Because of their not-for-profit status and focus on member-customers, credit unions are able to offer attractive mortgage terms as compared to other types of lenders. For example, credit unions may be able to offer lower mortgage rates and closing costs. Lower closing costs makes getting a mortgage more affordable while a lower mortgage rate reduces your loan payment and can save you thousands of dollars in interest expense over the life of your loan.
Credit unions tend to be more innovative than other types of lenders and may offer unique mortgage programs that are only available through the credit union. Additionally, in some cases credit unions are more aggressive than other types of lenders such as big banks, especially when it comes to low or no down payment programs. For example, some credit unions offer proprietary mortgage programs that enable you to buy a home with no down payment. Although no down payment mortgage programs are relatively uncommon, when shopping for a mortgage you should always contact at least one credit union to understand if they offer special programs that meet your unique circumstances and financial objectives.
Some credit unions offer more flexible borrower qualification requirements as compared to other types of mortgage lenders. For example, credit unions may offer mortgages with lower credit score and down payment requirements or apply a higher debt-to-income ratio which enables borrowers to qualify for a larger loan. Some credit unions focus on community lending programs that are designed to help low-to-moderate income borrowers get mortgages and buy homes. Additionally, credit unions are able to apply more flexible borrower qualification requirements in certain cases because they have the ability to keep some mortgages on their books, as opposed to selling the loans to third parties. When a lender keeps a loan on its books it is called a portfolio loan.

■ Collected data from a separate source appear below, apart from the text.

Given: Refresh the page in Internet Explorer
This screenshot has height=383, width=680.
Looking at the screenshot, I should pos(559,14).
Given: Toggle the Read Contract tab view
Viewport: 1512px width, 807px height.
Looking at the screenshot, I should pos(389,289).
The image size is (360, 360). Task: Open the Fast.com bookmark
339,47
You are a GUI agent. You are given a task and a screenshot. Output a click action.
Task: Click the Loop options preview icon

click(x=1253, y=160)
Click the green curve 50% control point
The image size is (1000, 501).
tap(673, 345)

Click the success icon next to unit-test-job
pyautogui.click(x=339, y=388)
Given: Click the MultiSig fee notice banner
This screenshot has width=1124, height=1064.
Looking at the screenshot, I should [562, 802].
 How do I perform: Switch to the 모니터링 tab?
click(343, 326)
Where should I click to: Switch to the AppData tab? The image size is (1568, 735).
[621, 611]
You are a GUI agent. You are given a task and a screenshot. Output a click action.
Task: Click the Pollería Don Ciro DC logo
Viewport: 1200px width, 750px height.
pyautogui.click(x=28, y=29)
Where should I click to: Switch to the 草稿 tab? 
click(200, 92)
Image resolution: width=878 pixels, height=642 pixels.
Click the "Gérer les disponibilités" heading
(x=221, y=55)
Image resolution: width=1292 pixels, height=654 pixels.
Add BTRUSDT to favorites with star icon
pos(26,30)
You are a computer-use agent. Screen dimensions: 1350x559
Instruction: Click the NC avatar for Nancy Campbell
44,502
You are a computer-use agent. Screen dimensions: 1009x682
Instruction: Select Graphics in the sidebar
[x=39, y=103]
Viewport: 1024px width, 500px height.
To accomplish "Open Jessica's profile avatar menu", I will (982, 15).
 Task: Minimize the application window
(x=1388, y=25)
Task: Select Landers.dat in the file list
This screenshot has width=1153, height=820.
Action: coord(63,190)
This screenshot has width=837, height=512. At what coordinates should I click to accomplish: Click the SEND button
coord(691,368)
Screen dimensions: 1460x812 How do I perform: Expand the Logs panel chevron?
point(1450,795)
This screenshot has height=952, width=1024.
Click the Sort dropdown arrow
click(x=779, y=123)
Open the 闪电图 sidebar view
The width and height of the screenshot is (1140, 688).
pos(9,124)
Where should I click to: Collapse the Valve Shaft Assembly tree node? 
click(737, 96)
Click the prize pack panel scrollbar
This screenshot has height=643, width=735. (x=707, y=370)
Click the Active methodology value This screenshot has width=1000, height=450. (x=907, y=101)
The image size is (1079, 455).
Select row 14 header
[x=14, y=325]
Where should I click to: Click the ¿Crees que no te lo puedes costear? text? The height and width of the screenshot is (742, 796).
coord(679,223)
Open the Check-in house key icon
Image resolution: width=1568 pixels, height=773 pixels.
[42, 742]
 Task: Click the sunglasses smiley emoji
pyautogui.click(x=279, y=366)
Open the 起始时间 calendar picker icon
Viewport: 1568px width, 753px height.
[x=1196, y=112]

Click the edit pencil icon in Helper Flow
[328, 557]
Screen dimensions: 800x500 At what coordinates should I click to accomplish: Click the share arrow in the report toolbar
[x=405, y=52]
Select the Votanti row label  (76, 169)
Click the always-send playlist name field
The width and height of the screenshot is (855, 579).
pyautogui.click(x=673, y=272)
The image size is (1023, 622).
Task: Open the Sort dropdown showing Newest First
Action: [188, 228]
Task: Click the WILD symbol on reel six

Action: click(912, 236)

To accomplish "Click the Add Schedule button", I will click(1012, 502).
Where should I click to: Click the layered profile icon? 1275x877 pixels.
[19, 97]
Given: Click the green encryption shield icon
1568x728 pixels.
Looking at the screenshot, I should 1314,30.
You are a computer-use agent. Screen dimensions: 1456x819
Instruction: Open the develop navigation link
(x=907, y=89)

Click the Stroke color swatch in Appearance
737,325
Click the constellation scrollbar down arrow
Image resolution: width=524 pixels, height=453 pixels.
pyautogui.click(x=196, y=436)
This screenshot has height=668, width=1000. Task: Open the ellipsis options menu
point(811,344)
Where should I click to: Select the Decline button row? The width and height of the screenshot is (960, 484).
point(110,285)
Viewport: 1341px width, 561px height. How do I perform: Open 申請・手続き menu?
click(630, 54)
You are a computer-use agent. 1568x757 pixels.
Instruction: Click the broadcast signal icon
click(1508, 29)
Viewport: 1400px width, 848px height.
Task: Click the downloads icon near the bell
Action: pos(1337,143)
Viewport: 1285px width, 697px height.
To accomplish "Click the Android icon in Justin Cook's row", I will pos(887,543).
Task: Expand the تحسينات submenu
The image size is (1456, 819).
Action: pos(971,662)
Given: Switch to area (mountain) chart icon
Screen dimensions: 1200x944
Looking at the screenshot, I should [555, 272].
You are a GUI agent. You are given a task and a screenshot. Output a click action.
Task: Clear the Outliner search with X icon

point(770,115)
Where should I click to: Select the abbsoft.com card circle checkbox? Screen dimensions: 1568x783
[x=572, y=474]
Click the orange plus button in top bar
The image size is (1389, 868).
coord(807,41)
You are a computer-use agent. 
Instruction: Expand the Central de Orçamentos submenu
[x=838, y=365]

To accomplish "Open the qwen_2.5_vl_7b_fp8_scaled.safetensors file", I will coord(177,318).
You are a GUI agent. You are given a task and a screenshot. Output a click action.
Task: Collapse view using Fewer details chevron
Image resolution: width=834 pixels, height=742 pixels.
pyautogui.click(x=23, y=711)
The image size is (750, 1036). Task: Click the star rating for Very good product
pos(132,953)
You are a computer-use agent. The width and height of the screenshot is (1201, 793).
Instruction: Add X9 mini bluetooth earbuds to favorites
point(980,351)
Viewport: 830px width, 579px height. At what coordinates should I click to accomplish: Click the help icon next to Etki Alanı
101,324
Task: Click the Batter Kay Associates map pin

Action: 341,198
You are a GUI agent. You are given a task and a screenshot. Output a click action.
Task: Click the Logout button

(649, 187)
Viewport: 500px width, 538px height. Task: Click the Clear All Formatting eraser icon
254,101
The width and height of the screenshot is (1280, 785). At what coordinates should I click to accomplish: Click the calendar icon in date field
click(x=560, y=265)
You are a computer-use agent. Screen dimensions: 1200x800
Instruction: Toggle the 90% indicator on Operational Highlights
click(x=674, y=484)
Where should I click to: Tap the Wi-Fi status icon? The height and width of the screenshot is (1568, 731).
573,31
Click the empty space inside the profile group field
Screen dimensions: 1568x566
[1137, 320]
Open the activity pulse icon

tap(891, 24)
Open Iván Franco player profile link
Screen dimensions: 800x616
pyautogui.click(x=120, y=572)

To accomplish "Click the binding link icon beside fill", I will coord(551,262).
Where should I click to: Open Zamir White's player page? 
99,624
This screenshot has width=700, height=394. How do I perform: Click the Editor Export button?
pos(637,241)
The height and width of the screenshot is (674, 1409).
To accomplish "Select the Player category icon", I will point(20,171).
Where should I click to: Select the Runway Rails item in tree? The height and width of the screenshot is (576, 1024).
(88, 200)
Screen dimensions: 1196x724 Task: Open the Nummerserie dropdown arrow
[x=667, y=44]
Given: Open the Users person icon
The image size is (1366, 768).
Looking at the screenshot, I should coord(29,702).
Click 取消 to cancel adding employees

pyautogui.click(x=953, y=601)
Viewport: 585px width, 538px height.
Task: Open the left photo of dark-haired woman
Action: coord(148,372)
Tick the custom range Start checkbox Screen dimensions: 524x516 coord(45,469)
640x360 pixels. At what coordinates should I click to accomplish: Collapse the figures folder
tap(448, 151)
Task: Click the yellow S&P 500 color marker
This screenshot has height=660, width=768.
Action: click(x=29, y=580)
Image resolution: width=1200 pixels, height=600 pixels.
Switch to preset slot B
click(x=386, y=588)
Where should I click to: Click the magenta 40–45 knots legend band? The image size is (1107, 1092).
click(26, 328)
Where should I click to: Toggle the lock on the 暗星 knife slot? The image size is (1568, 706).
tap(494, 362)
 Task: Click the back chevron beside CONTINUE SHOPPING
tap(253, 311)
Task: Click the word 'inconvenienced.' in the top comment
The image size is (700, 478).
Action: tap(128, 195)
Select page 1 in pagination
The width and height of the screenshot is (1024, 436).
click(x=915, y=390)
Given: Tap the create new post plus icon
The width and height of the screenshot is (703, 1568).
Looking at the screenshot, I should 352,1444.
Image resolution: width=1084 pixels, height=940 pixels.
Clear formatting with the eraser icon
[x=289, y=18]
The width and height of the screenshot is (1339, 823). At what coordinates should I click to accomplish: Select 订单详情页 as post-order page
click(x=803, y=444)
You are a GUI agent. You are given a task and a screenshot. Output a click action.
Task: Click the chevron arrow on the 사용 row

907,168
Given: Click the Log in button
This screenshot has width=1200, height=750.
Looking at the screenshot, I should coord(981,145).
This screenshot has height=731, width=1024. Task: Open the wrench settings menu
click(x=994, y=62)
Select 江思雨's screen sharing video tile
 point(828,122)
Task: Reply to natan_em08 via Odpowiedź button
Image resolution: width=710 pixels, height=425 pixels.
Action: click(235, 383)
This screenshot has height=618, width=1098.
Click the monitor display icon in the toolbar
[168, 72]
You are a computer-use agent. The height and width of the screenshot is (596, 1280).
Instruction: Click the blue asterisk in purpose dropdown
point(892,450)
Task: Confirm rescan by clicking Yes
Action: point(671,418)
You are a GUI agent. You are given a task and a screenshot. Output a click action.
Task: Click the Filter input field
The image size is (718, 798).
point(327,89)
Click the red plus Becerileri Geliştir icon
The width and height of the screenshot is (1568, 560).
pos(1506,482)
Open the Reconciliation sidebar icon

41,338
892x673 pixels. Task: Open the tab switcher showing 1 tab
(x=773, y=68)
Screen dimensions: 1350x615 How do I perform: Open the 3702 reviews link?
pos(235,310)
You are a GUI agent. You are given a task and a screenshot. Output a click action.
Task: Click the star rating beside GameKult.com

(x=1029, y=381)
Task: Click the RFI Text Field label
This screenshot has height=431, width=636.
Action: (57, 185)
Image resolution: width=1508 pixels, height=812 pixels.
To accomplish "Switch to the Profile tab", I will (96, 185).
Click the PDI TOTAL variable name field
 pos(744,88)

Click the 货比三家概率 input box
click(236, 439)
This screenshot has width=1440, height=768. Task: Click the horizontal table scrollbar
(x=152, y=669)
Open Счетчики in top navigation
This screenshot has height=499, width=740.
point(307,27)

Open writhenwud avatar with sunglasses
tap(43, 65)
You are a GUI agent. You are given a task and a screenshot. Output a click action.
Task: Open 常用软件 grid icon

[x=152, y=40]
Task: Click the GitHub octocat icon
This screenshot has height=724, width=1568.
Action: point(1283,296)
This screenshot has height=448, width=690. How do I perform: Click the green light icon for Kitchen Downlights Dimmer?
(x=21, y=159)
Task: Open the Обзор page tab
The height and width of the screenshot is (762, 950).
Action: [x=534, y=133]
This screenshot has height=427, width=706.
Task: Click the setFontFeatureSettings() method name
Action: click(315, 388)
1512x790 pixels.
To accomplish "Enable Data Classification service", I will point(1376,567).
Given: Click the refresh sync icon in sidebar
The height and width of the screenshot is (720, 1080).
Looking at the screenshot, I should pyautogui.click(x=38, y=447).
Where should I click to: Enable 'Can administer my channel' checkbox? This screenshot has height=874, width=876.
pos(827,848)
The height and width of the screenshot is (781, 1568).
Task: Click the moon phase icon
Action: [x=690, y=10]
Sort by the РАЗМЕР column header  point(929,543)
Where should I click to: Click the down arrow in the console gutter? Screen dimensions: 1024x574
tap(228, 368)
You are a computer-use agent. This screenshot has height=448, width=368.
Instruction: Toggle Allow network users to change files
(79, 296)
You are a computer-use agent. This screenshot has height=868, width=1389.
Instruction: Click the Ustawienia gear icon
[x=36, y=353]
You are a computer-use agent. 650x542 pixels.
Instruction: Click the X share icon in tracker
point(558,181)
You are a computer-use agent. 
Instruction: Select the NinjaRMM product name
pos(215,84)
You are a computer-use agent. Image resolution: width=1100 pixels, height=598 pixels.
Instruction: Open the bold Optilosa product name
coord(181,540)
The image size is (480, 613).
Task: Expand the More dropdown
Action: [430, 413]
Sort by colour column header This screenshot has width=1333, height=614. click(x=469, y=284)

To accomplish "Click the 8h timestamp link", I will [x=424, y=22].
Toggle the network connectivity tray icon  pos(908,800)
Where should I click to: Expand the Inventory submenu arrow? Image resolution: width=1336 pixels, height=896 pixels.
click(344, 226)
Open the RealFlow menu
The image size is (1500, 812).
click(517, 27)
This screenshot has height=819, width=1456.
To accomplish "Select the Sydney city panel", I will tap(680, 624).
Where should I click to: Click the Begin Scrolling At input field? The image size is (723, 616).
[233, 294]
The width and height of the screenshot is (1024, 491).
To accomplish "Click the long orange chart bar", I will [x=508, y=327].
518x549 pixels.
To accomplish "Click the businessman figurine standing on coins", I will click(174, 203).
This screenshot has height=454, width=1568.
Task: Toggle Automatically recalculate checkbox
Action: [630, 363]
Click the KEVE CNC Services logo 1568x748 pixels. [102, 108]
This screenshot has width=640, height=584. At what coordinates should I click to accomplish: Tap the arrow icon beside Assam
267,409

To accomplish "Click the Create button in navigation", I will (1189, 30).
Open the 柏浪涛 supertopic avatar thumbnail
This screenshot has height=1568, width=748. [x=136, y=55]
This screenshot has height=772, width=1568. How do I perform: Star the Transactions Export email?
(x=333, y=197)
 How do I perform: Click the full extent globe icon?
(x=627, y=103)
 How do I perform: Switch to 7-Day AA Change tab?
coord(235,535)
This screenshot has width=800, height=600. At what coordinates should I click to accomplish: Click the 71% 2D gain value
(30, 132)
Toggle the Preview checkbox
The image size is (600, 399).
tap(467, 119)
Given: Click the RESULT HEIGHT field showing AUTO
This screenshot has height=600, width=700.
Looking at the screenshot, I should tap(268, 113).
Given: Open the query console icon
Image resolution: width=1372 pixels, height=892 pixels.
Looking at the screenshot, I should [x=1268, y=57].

Lenders such as credit unions have more discretion over the underwriting requirements they apply to portfolio loans, within certain limits, which can allow more borrowers to qualify for a mortgage.
The mission of many credit unions is to put their members before profits and this can translate into better customer service when you apply for a mortgage. Superior customer care can manifest itself in many ways including more attentive and personalized service or a strong advocate who works harder to get your mortgage approved. Although experiences vary by credit union and loan officer, credit unions tend to be more customer-focused than other types of lenders, especially as compared to big banks. A potentially better customer experience is another reason why borrowers should contact a credit union when shopping for a mortgage.
Although not directly related to mortgages, credit unions tend to offer highly competitive terms for home equity loans and home equity lines of credit (HELOCs). Credit Unions may be willing to offer a home equity loan or HELOC for borrowers with unusual circumstances when other lenders say no. For example, several credit unions provide home equity loans on non-owner occupied properties whereas other types of lenders do not. Additionally, credit unions usually offer aggressive pricing on home equity loans and HELOCs. Borrowers in the market for a home equity loan or HELOC should take advantage of the expertise credit unions possess in this area.
You usually have to meet an eligibility requirement to become a member of a credit union. Some credit unions are focused on military members or residents of a certain city. For example, you may need to be active or retired military personnel or a relative of military personnel to join some credit unions. Additionally, some credit unions charge a modest membership fee while others do not. Borrowers should make sure that they meet the eligibility requirements for a credit union before moving forward with the mortgage process.
Most credit unions offer multiple personal finance products such as deposit accounts and credit cards and some credit unions also offer insurance products through affiliated entities. While credit unions tend to cross-sell less aggressively than bigger banks, borrowers who select a credit union for their mortgage may be cross-sold other financial products. In some cases borrowers may receive discounted mortgage terms if they use multiple financial products but you are not required to purchase additional products from your mortgage lender. You should choose the mortgage with the best terms regardless of other products offered by the lender.
In many cases credit unions sell your mortgage to a third party after your loan closes which means that the credit union may not service your mortgage. For example, you may make your monthly mortgage payment to your mortgage servicer instead of the credit union that funded your loan. Additionally, if you have a question about your loan terms, monthly payment or mortgage balance after your loan closes you contact your mortgage servicer and not the credit union. Credit unions still serve as a helpful resource after your mortgage closes, especially if you are considering refinancing, but most borrowers interact primarily with their mortgage servicer which may diminish the value of your relationship with the credit union.